Cela peut sembler peu. Toutefois, l’échelle de pH
n’étant pas arithmétique, mais logarithmique, cette
valeur à première vue faible exprime en
réalité un accroissement de 30 % de
l’acidité de l’eau de mer, qui pourrait devenir
120 % en 2060. Cette forme de changement est analogue à
celle du réchauffement climatique : abstraitement, son
degré paraît faible, mais la rapidité même de
cette évolution empêche le fonctionnement de
mécanismes stabilisateurs naturels. De même que la
planète a déjà connu des variations de
température, que l’atmosphère a contenu des
quantités changeantes de CO2, les océans ont aussi eu des
pH variables. Mais jamais sur une période aussi brève, ce
qui change radicalement la donne. D’autant plus que le
renforcement de l’effet de serre réchauffe les
océans et que des eaux plus chaudes réduisent la
solubilité du dyoxide de carbone, augmentant en retour sa
présence dans l’atmosphère. C’est là
une situation typique de rétroaction négative.

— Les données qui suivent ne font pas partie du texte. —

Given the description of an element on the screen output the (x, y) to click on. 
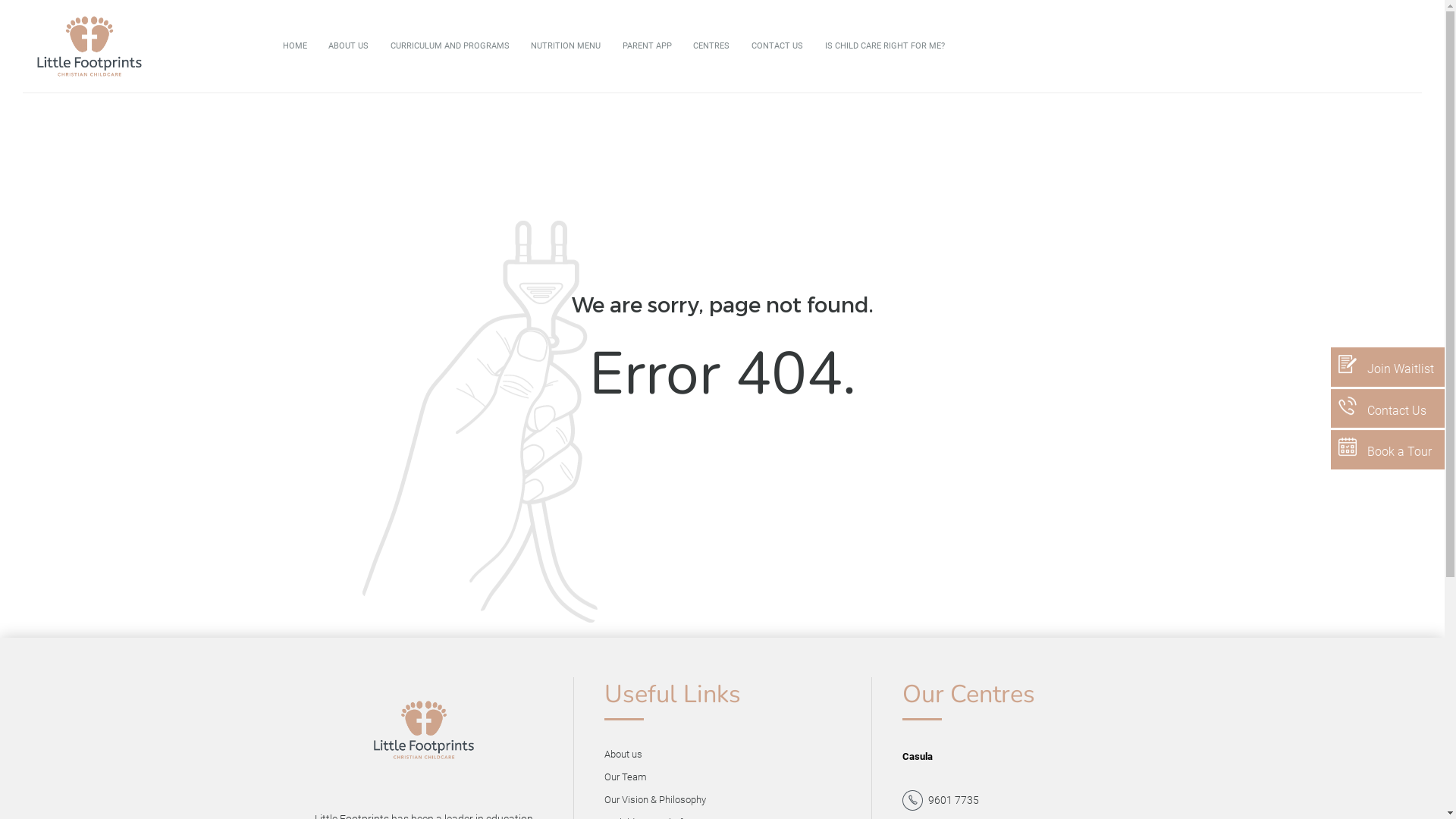
Join Waitlist Element type: text (1387, 366)
About us Element type: text (625, 753)
PARENT APP Element type: text (647, 45)
9601 7735 Element type: text (940, 800)
ABOUT US Element type: text (348, 45)
Book a Tour Element type: text (1387, 449)
HOME Element type: text (294, 45)
CENTRES Element type: text (711, 45)
CURRICULUM AND PROGRAMS Element type: text (449, 45)
Contact Us Element type: text (1387, 408)
CONTACT US Element type: text (777, 45)
NUTRITION MENU Element type: text (565, 45)
Our Vision & Philosophy Element type: text (656, 799)
Casula Element type: text (917, 756)
IS CHILD CARE RIGHT FOR ME? Element type: text (884, 45)
Our Team Element type: text (627, 776)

Les effets probables sur le vivant

Les modifications de la chimie des eaux océaniques de surface
ont pour effet de réduire la quantité de carbonate de
calcium à disposition des organismes marins qui
l’utilisent pour fabriquer leur coquille, leur test ou leur
squelette. Parmi ces organismes, on compte les coraux, le phytoplancton
calcaire (coccolithophoridés), les moules, les huîtres,
les escargots de mer, les oursins, mais aussi les étoiles de mer
ou les concombres de mer. Selon la qualité de leur structure
(aragonite ou calcite, contenant plus ou moins de magnésium),
l’augmentation de l’acidité peut entraîner
l’affaiblissement ou la dissolution de l’organisme. Voici
quelques perspectives probables :

• Les coraux verront leur croissance ralentie et leurs
récifs deviendront plus fragiles et vulnérables à
l’érosion.

• Les coccolithophoridés occupent une place
importante dans la pompe biologique et assurent une bonne partie de
l’exportation du carbonate de calcium vers les fonds
océaniques. Cette fonction pourrait diminuer, réduisant
la capacité de stockage de l’océan et augmentant
l’effet de serre.

• Dans les eaux froides des océans polaires, les
ptéropodes, minuscules escargots nageant librement, forment le
premier maillon de la chaîne alimentaire. Organismes calcifiants,
ils sont particulièrement sensibles à
l’acidification, qui empêche le développement de
leur coquille protectrice et joue le rôle de ballast dans leur
migration quotidienne. Trous, effritements, dissolution partielle de la
coquille surviennent en présence d’une eau plus acide. Les
effets sur les écosystèmes par le biais de la
modification de la chaîne alimentaire pourraient être
considérables.

• La modification de la chimie de l’océan
pourrait aussi avoir des effets sur l’écholocalisation
utilisée par les mammifères marins, puisque
l’absorption des sons change en fonction de
l’acidité. Elle augmenterait aussi la portée
d’un grand nombre de sons sous-marins produits par les
activités industrielles et militaires dans les océans
ainsi que par les navires et bateaux. Le bruit de fond du milieu marin
serait accru, avec des risques de désorientation pour les
mammifères marins.

• Une autre forme de désorientation pourrait frapper
les juvéniles qui utilisent les odeurs pour retrouver leur
habitat dans les courants marins, comme le poisson-­clown qui
trouve son chemin grâce à l’anémone de mer.
Une augmentation de l’acidité pourrait créer des
confusions dans le guidage olfactif.

    Ce ne sont là que quelques
probabilités, peu rassurantes, qui nécessitent un intense
travail de recherche et de vérification scientifiques.
A cette première urgence s’en ajoute une autre, tout
aussi impérative : réduire immédiatement et
de manière massive les émissions de CO2.